*** Opening Supplied records ***

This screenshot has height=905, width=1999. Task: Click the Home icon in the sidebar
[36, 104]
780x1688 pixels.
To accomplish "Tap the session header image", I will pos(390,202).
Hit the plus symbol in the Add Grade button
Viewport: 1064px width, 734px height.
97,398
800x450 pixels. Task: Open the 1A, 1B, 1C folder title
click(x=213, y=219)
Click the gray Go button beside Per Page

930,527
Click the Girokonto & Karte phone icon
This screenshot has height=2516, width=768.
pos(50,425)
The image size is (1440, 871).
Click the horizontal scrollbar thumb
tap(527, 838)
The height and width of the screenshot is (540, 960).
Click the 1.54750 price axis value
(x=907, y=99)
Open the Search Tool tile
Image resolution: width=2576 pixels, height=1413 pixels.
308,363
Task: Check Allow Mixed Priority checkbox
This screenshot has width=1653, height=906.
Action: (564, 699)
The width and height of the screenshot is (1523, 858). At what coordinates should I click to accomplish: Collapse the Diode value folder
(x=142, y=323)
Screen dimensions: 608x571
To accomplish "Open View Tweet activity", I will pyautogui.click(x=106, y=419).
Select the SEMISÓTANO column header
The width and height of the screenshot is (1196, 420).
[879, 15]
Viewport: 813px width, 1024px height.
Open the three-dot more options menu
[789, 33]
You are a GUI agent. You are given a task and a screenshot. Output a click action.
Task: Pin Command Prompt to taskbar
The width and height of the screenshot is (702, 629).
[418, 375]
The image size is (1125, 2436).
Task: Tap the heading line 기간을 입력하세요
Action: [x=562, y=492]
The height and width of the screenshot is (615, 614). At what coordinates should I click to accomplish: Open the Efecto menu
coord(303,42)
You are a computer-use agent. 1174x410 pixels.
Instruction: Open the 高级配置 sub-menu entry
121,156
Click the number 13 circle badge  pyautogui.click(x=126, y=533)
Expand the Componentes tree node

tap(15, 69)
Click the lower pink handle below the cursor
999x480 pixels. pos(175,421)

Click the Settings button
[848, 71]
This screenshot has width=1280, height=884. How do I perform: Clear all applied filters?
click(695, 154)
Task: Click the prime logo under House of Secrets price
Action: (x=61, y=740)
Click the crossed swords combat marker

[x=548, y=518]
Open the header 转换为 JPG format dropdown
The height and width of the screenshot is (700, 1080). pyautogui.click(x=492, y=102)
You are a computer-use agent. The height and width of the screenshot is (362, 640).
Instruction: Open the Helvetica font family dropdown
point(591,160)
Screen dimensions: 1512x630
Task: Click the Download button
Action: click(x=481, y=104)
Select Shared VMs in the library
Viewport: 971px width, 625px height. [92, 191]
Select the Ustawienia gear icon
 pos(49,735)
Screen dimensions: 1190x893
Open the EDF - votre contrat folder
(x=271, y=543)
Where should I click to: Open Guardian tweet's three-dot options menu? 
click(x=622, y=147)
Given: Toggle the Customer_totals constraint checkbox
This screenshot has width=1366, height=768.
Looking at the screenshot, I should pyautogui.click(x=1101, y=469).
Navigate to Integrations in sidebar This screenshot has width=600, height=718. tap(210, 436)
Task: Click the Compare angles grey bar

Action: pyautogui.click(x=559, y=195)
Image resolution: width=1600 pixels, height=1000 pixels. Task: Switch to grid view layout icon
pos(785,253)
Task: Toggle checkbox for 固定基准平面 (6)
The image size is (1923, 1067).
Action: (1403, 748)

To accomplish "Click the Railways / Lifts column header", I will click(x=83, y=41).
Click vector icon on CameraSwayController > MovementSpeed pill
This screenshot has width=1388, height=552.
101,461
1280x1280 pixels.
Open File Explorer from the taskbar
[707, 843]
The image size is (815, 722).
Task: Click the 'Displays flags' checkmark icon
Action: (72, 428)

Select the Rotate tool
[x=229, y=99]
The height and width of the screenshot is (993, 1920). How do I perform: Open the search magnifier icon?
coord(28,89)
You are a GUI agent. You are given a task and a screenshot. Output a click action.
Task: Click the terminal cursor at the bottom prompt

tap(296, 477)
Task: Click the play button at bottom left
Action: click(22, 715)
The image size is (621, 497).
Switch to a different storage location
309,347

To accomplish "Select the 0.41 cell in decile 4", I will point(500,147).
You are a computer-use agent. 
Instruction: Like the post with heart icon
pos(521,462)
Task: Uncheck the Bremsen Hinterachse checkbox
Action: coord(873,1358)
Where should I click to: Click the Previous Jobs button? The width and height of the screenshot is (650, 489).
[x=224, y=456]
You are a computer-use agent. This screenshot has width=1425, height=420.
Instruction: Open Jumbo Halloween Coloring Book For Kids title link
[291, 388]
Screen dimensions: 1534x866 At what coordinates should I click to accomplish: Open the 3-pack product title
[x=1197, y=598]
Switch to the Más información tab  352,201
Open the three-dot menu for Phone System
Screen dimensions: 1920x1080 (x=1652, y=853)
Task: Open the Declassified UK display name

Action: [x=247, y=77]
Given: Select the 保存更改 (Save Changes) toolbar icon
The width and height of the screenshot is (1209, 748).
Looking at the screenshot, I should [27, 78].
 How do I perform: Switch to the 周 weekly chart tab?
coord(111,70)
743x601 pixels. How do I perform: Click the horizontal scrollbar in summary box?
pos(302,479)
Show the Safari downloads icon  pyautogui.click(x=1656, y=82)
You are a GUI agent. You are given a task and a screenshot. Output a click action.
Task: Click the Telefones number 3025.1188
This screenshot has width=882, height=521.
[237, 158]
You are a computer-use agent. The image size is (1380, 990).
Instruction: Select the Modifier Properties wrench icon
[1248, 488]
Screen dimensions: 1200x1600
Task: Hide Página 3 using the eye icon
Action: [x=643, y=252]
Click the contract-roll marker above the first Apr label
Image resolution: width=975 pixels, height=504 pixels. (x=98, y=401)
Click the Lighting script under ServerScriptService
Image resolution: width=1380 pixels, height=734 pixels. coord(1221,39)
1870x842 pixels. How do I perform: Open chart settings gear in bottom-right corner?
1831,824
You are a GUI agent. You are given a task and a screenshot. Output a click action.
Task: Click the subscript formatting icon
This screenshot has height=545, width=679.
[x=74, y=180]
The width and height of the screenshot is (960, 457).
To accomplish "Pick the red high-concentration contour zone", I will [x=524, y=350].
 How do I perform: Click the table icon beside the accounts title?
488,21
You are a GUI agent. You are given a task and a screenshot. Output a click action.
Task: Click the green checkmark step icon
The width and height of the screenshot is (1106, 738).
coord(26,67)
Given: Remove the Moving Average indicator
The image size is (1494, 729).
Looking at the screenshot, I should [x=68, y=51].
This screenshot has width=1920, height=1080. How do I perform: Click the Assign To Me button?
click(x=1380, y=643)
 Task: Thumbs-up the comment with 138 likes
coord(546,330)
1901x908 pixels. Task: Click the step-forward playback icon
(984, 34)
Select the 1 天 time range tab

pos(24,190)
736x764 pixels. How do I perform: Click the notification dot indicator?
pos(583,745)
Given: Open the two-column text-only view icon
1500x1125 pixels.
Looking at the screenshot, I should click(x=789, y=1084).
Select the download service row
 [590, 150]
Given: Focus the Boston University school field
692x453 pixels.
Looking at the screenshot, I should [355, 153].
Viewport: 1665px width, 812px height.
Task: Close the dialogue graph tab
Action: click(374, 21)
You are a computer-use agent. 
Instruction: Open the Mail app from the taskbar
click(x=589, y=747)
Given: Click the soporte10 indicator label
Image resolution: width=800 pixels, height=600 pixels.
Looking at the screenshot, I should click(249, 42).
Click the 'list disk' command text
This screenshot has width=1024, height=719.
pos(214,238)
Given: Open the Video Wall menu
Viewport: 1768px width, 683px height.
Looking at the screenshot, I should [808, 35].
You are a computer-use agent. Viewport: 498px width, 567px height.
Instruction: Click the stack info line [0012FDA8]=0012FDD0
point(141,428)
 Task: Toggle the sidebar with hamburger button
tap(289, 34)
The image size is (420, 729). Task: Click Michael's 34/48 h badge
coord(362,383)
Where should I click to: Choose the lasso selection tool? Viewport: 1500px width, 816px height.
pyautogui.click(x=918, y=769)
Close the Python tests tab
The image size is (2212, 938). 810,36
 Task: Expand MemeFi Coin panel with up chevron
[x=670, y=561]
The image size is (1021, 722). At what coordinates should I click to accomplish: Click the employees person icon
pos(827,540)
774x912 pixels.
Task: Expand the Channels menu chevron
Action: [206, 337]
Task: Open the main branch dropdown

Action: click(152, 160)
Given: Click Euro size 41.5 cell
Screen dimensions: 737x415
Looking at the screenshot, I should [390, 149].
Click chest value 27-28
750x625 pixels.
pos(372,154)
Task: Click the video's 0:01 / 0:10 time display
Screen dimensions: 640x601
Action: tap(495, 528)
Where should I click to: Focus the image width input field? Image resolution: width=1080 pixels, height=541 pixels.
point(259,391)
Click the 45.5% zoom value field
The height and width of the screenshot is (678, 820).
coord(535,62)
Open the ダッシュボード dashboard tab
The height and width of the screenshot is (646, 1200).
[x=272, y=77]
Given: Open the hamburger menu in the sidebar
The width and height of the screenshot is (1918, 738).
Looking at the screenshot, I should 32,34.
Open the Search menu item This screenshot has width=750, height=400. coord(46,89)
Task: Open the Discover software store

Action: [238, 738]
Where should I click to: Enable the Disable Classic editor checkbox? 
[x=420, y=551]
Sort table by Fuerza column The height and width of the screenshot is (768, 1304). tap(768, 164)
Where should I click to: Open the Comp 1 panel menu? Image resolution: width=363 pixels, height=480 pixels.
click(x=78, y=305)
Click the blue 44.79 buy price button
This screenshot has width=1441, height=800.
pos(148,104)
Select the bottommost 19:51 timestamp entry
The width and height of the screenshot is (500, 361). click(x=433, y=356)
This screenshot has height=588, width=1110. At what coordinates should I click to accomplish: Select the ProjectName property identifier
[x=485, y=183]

*** Closing Supplied records ***

What this task involves >>
All lines in the records above that contain "computer" are to be reported.

Written reply >>
You are a computer-use agent. 1174x410 pixels.
You are a computer-use agent. The height and width of the screenshot is (362, 640).
You are a computer-use agent. 
You are a computer-use agent. This screenshot has width=1425, height=420.
You are a computer-use agent. The image size is (1380, 990).
You are a computer-use agent. 
You are a computer-use agent. Viewport: 498px width, 567px height.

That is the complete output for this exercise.